We underestimate the enormity of the task undertaken and achieved by Jesus on the cross. If like me you are a descendant from
the Caribbean, through no fault of our own, we have inherited the effects of the curse put on our forefathers by the Willie Lynch practices. This is so pervasive that 178 years after the abolition of slavery in the Caribbean, we are still reeling from the effects of it. Let us look at a few of these lasting effects. There are many men of Caribbean descent who think it is ‘cool’ to father as many children as they can with as many women as they can. Little do they know that this behaviour, of fathering a child and then taking no active part in that child’s upbringing was an integral part of the Willie Lynch theory of ‘breeding’ slave workers who would not challenge the status quo. Indeed, the male slave was so emasculated that he was treated as a stallion and then taken from plantation to plantation, to produce strong off-springs to work on the sugar, coffee and banana plantations. Although we believe in Jesus’ finished work on the cross and the power of the Holy Spirit, there are many, even among those who profess to be Christians, who are still behaving in this manner. Another trait that is still prevalent in many with a Caribbean heritage is the pent up rage from the trauma of slavery put on our forefathers. This ‘post traumatic slavery syndrome’ means that the pain from the past which was never dealt with or allowed to be dealt with is being exhibited among our young people in the streets of Britain today. We have ‘Post Code’ killings, gang wars, drive by shootings and so on. These are all the products of untreated pain of the past. Since the slaves were not allowed to express or deal
with their anger, it was taken out on those closest to them, namely their helpless children. These children would grow up thinking that beatings and violence was the norm and so perpetuate it. And so today, in their search for identity and belonging, many youngsters turn to gangs who feed their desire to release the pain of the past and the pain of the ‘absent dad’ syndrome.

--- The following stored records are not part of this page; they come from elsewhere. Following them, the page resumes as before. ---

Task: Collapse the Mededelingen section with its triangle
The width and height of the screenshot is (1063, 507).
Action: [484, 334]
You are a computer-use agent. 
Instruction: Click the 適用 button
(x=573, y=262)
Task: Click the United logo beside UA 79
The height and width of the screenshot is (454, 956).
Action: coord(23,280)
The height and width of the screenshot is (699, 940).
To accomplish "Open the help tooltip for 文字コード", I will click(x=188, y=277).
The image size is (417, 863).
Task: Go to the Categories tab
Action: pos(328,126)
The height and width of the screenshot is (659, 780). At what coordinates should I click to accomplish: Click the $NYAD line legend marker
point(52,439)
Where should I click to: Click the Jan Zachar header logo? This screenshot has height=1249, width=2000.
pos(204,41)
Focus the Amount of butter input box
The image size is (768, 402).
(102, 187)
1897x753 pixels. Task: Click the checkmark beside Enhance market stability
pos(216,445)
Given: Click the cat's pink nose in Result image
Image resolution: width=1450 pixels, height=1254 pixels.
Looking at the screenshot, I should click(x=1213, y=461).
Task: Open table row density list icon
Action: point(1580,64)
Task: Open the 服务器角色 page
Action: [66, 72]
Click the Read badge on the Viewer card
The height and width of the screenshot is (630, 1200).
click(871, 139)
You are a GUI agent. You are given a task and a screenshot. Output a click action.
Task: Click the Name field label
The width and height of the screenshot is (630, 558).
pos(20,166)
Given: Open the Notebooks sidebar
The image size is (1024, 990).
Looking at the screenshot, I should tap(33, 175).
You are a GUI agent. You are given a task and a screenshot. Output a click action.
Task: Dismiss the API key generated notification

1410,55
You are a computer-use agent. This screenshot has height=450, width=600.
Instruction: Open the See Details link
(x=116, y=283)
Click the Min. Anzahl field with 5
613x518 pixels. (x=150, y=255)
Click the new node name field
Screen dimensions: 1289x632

The inhumane treatment that Jesus went through prior to being humiliated and shamed by hanging in public naked has made a way for those of all us who unwittingly inherit this curse to jettison it. He has now become the ‘curse’ so that we might walk in his blessing. Our pain has become his pain. As slaves we lost our dignity. By dying naked on a cross so did He. And because of his shed blood we are released from the curse of slavery and from the rage that so easily beset us. What the abolition of slavery (1834) and the slave trade (1807) could not do, Jesus did. How enormous was that! Read Galatians 3:1-18.